On Wall St overnight, stocks surged the most since May as manufacturing data in both the US and China bolstered optimism as to the state of the US economy.
The market had been looking for the ISM manufacturing index to fall to 52.5; instead it came in at 56.3. However, it wasn’t all rosy with the private sector jobs reports showing companies unexpectedly cut 10,000 jobs last month, when the market was expecting a gain of 15,000. Nonetheless, traders chose to focus on the positives.
The broad-based S&P 500 and NASDAQ indexes were the top performers, both adding 3% while the Dow Jones Industrial Average rose 2.5%.
Regional markets across Asia are all firmer in afternoon trade, benefiting from the strongest gains on Wall St in eight weeks. Sentiment improved dramatically overnight on the back of the better-than-expected manufacturing data from China and the US. As at 06:00, the Hang Seng and Shanghai Composite are the best performers, up 1.2% and 0.9% respectively. The Nikkei 225 and Kospi are adding 0.6% and 0.2%.
In Australia, the ASX 200 is 0.6% firmer at 4523, well off earlier highs of 4552. Today’s significant underperformance of offshore leads should not be that surprising given yesterday’s impressive outperformance, with investors seeming cautious about chasing the market ahead of key jobs data out of the US tomorrow. Gains for the session are broad-based and are being led by the consumer discretionary, financials and materials sectors, while the industrials sector is the day’s laggard, trading flat.

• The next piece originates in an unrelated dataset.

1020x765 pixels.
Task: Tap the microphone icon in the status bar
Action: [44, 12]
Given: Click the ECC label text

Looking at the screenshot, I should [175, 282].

Even before yesterday's better-than-expected manufacturing data out of the US, equity markets were in the ascendency but the sentiment attached to this reading was sufficient to ensure markets across the globe did indeed start the new month on an upbeat note. The size of the gains however - around 3% for many major indices - was such that a degree of profit taking was inevitable and we're now looking at a slightly softer start in Europe, although much of the upside is set to remain intact at least for the time being.
Those disappointing ADP payroll numbers out of the US will also help serve as something of a reality check ahead of tomorrow's non-farms and again any surprises here could easily see all of yesterday's gains unwinding.

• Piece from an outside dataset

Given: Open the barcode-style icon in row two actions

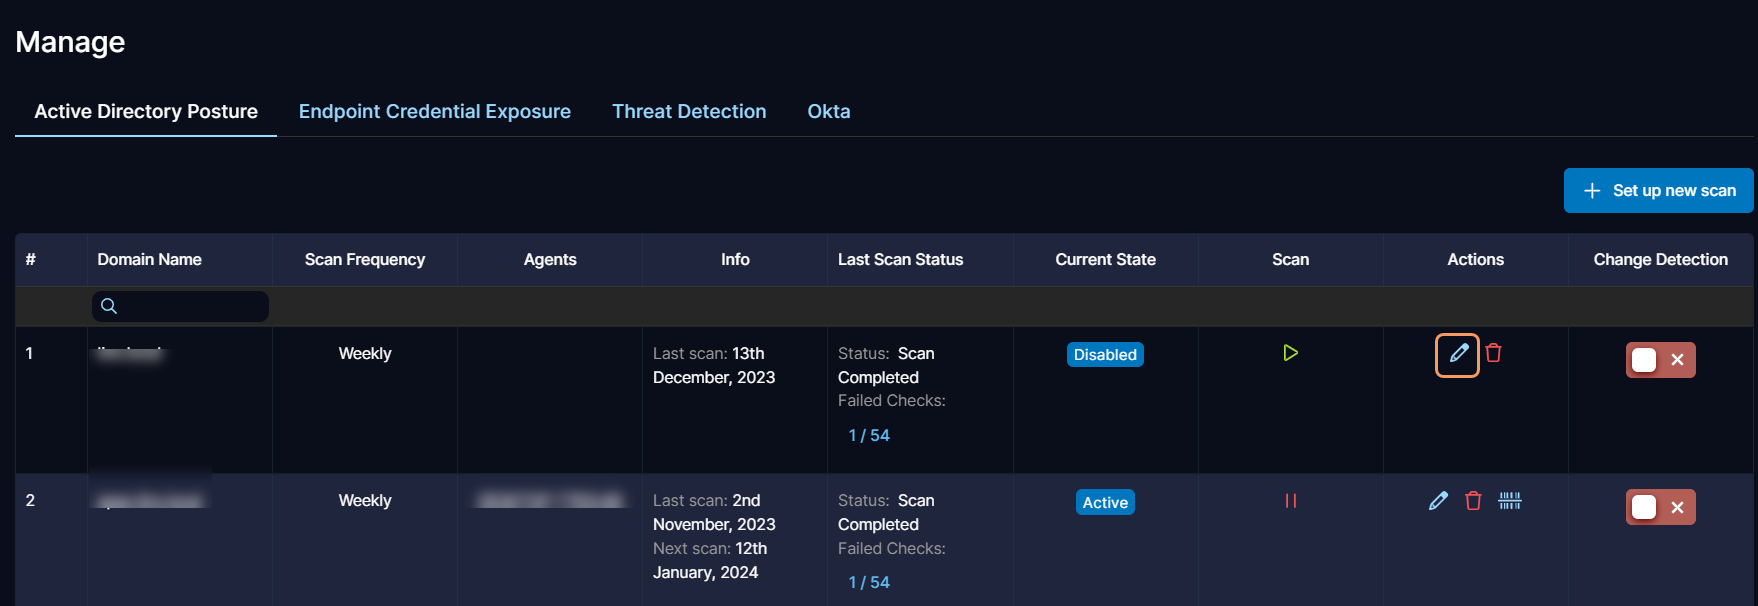Looking at the screenshot, I should 1509,501.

In terms of fundamentals, eurozone GDP and interest rate verdicts will be top of the agenda for many, whilst the UK house price index from Nationwide is also worth watching amidst concerns that another collapse in local property prices could yet be on the cards.
Earnings look relatively light too, with an IMS from UK electronics retailer DSG and full year results from Pernod-Ricard being amongst the few notable events here.
Ahead of the open we're currently calling the FTSE down 18 at 5348, the DAX down 18 at 6066 and the CAC down 21 at 3603.